British Motor Museums

1st July 2017

The Black Country Living Museum, on a 26 acre site in Dudley, officially opened 39 years ago, welcoming 8,800 visitors in its first year – visitors would have seen a much smaller site made up of a bridge and just a few buildings. Since then the Museum’s visitor figures have grown substantially, and in 2016 the Museum welcomed 308,457 visitors through its doors. It also recently celebrated one of its best Easter holiday periods in over a decade, welcoming 24,000 visitors – an increase of 5% on 2016.

The Black Country Living Museum recently announced that they have been awarded £9.8million from the National Lottery towards their £21.7m project BCLM: Forging Ahead giving them a once-in-a-lifetime opportunity to save landmark community and commercial buildings from demolition and rebuild them at the Museum.

This endorsement from the Heritage Lottery Fund means that they have the go-ahead to begin important planning and research. This will be for the creation of: new learning facilities; a new visitor centre and car park; and several 1940s -1960s historic developments which would see the Museum expand by up to a third.

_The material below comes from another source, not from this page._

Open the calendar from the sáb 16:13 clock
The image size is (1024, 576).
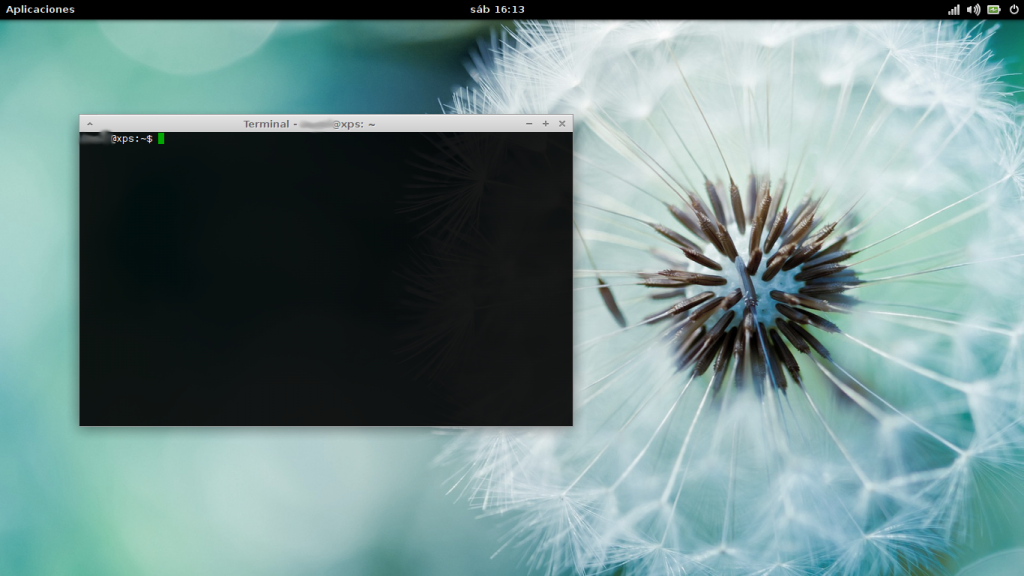[x=497, y=9]

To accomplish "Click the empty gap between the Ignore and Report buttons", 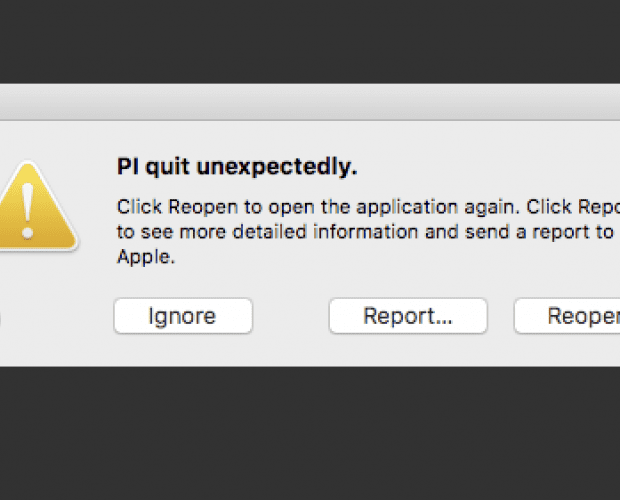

A few buildings across the region that the museum would like to translocate, recreate or replicate at the Museum include a pub, shops, a hairdressers and an NHS clinic. All of these developments will represent what it was like to live and work in the Black Country in the 1940s-60s, and they will preserve an important period of history for generations to come.

In October 2018 the Museum will be submitting a second-round application to the Heritage Lottery Fund to unlock the rest of this funding so that they can start building, with a view to completing it in 2022.